NLP for historical texts
Motivated by research questions from the humanities, automatic text processing of historical texts is an emerging subfield of the NLP, dealing with a set of unique problems.
The main issues of the automatic processing of historical texts are:
Spelling in historical text is not only different from today's orthography, but it can also vary in the same text written by the same author. Unfortunately for NLP researchers, standardized orthography is a relatively recent development. Due to this, most of the available NLP tools cannot be directly applied to historical texts.
Unavailability of large corpora
Large corpora of historical text practically do not exist. Any aquisition of historical corpora requires a long process of digitization. The size of the aquired historical corpora cannot be compared to the size of corpora in a modern language. This limits the possibility of statistical text processing, requiring big corpora.
The Institute of Computational Linguistics together with the Swiss Law Sources Foundation (SLSF) addresse the above mentioned problems investigating the methods for extraction of temporal expressions from historical texts.
Purpose: to enrich the database of historical names and places of Switzerland (based on the texts of the SLSF) with additional temporal information extracted from the source texts.

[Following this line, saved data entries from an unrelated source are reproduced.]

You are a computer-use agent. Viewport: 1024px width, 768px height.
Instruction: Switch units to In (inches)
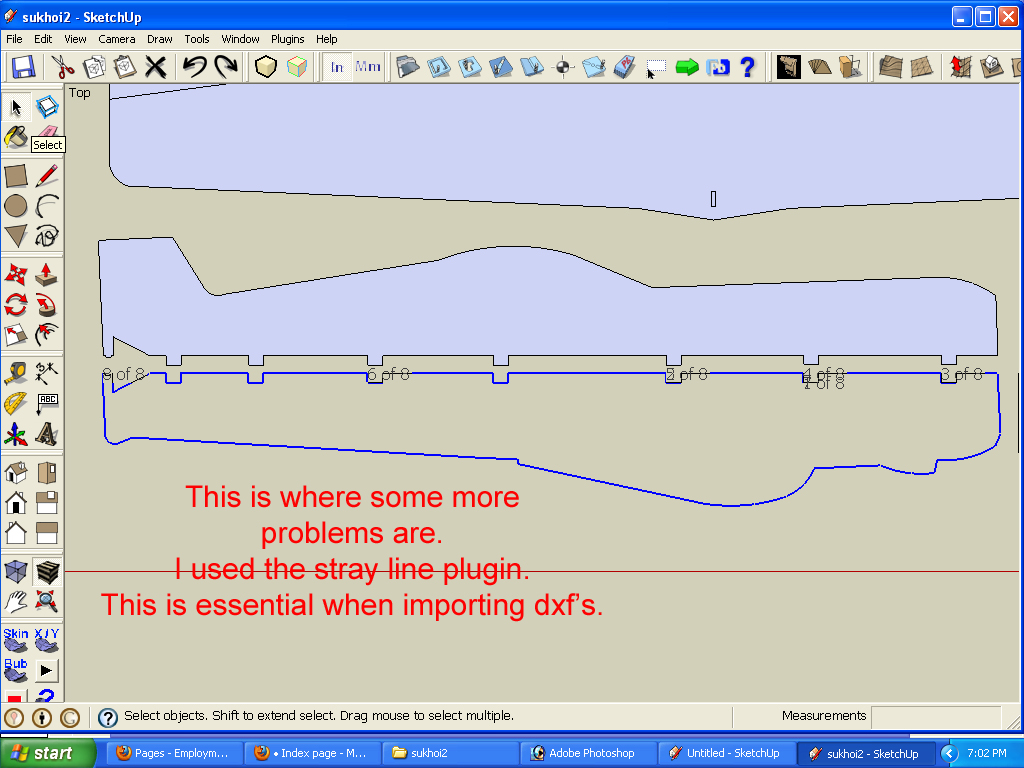pyautogui.click(x=337, y=67)
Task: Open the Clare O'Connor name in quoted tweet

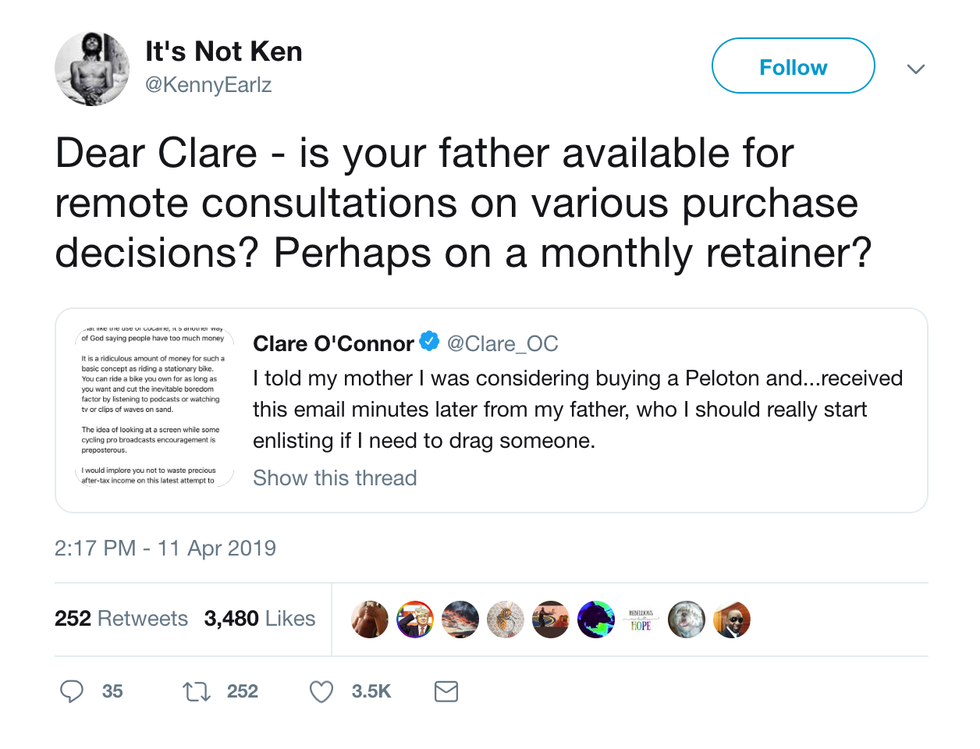Action: click(333, 344)
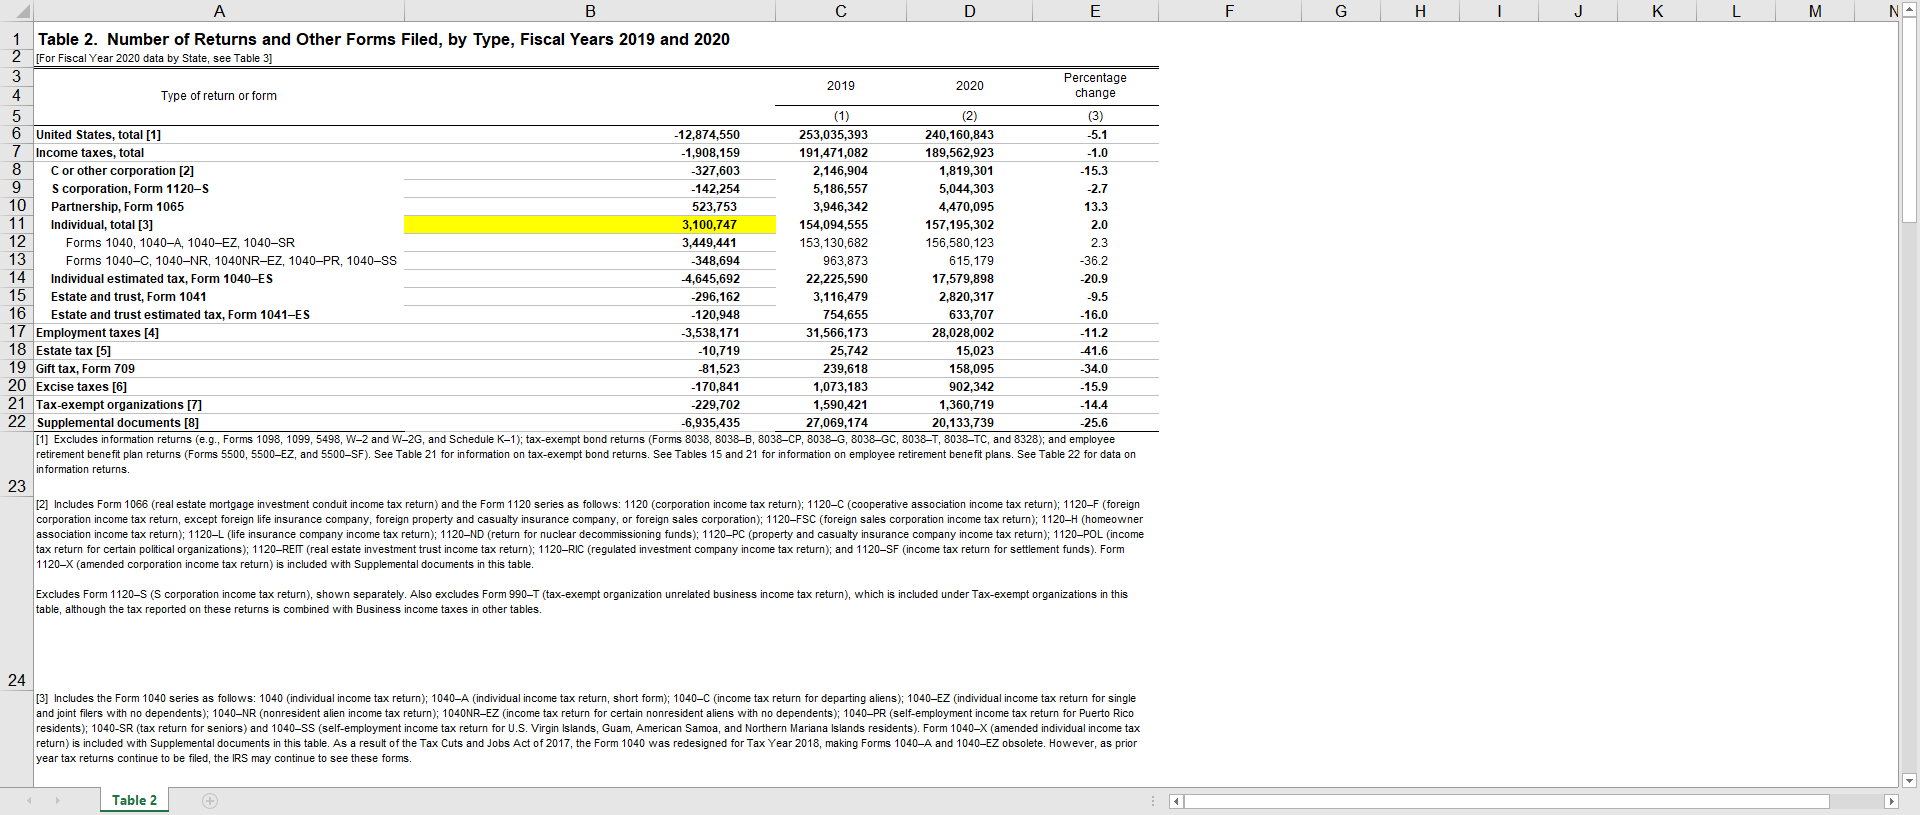Click the 2019 United States total value

(x=840, y=135)
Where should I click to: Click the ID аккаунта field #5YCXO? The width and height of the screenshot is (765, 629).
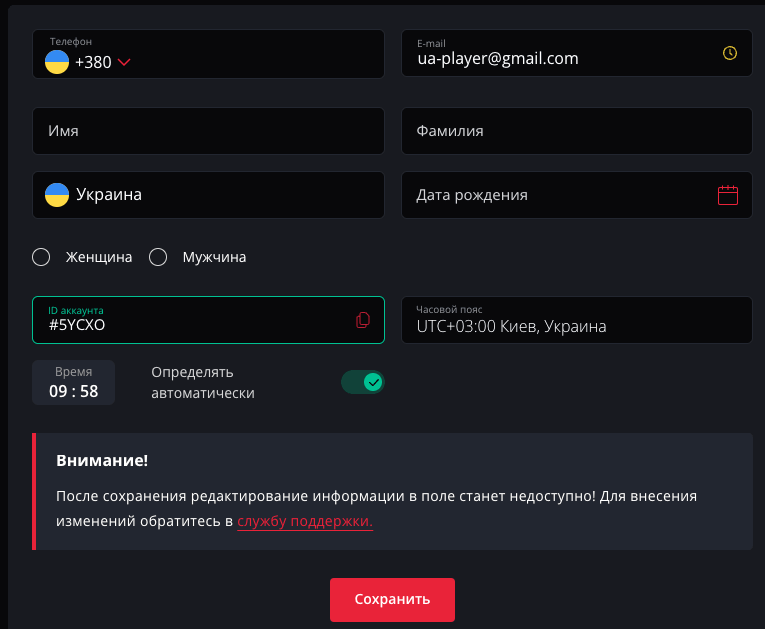pos(190,320)
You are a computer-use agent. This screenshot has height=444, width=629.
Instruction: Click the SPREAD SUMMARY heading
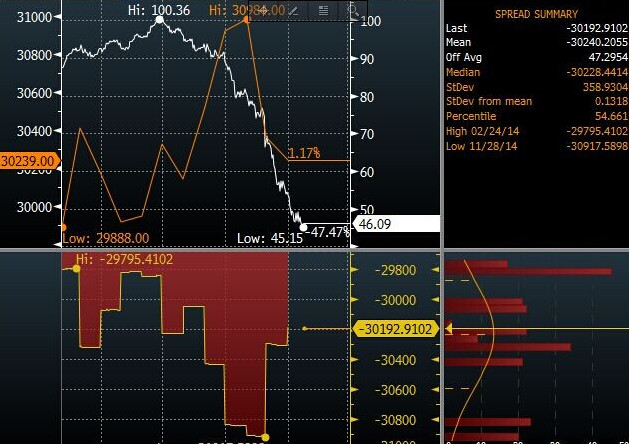[x=536, y=14]
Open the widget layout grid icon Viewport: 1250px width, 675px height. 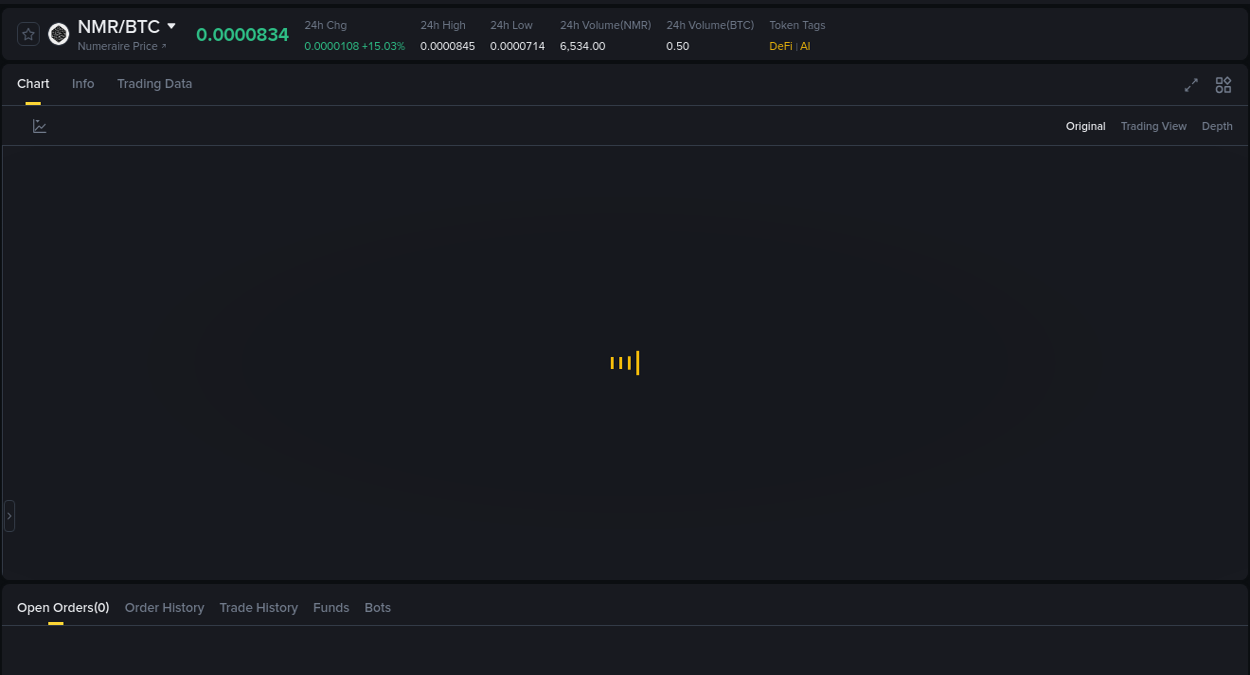(1223, 85)
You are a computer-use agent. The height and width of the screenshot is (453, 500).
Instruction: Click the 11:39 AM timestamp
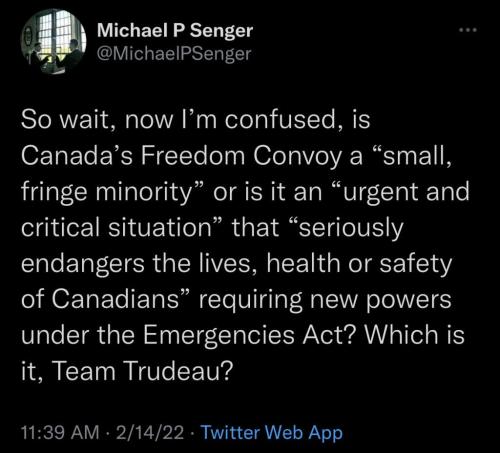60,432
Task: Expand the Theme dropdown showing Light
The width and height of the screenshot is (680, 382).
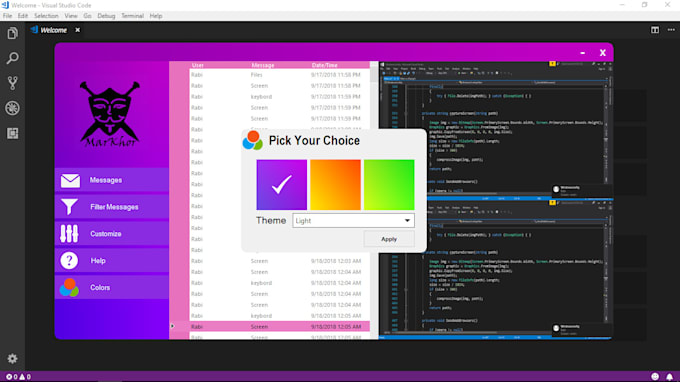Action: (x=353, y=221)

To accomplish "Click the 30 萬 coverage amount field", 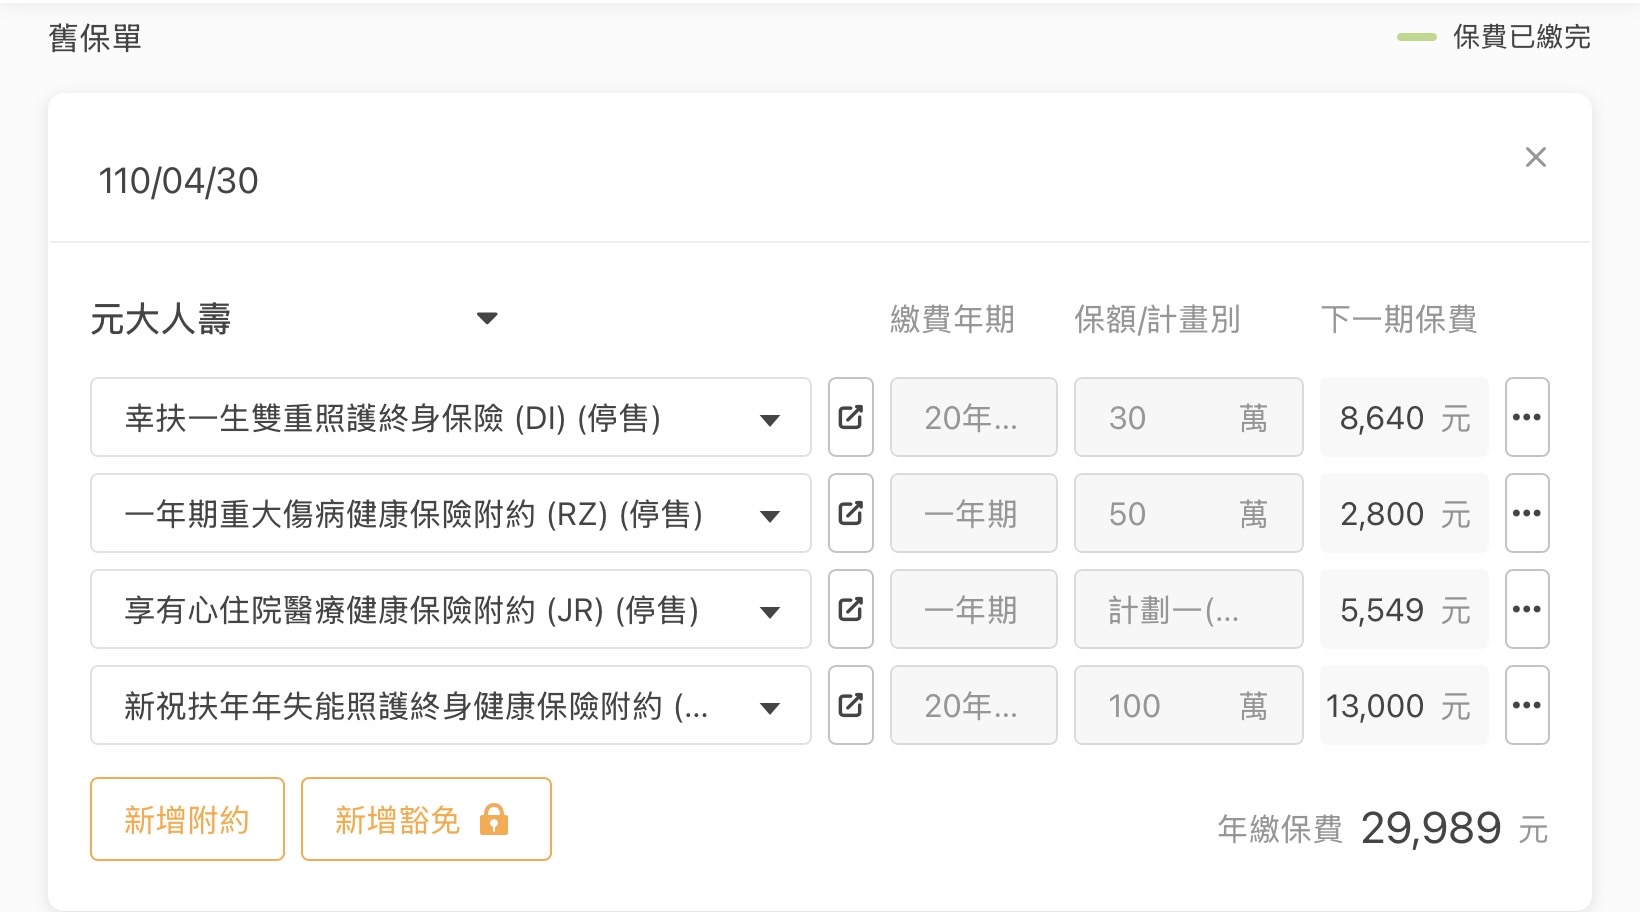I will pyautogui.click(x=1187, y=417).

Being a research institution that publishes sources of old law up to 1798, the Swiss Law Sources Foundation provided us with about 30 volumes of digitized texts in German, French, Italian, Romansh or Latin depending on the canton of origin and creation time.
Methods and stages of the project
First stage: creation of a manually annotated Gold Standard
As basis for our experiments, we created a manully annotated Gold Standard sample corpus of Early New High German. The corpus contains annotations of 800 temporal expressions of different kinds: explicit, implicit and relative. The annotations were performed in a subset of the TimeML mark-up language, i.e. temporal expressions are tagged with TIMEX3 tags.
Second stage: applying spelling normalisation techniques
Normalisation is a standard approach for processing of historical texts. It eliminates spelling variation and thus allows for application of modern tools, e.g. a rule-based temporal tagger HeidelTime. We are evaluating various normalisation techniques in order to observe the improvement that can be brought by normalisation to the task of temporal entity extraction.
Third stage: training of an annotation based system
We will use our Gold Standard corpus to train a machine learning system for automatic annotation.
Fourth stage: temporal entity extraction and database enrichment
When the whole corpus of SLSF historical texts is annotated, we will extract temporal information and add it to already existing entries in our database.